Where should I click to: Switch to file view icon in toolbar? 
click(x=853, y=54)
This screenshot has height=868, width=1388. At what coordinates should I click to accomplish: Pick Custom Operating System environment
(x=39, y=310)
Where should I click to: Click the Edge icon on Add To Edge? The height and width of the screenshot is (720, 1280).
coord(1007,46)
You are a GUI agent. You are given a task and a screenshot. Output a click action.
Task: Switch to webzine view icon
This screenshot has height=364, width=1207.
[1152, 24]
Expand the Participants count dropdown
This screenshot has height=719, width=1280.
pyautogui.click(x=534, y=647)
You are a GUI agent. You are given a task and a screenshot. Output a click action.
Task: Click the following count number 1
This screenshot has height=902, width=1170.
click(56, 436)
###
Exercise directions :: The entries above must be transcribed word for word.

Solution to the exercise ::
Where should I click to: Switch to file view icon in toolbar? 
click(x=853, y=54)
This screenshot has height=868, width=1388. At what coordinates should I click to accomplish: Pick Custom Operating System environment
(x=39, y=310)
Where should I click to: Click the Edge icon on Add To Edge? The height and width of the screenshot is (720, 1280).
coord(1007,46)
You are a GUI agent. You are given a task and a screenshot. Output a click action.
Task: Switch to webzine view icon
This screenshot has height=364, width=1207.
[1152, 24]
Expand the Participants count dropdown
This screenshot has height=719, width=1280.
pyautogui.click(x=534, y=647)
You are a GUI agent. You are given a task and a screenshot. Output a click action.
Task: Click the following count number 1
This screenshot has height=902, width=1170.
click(56, 436)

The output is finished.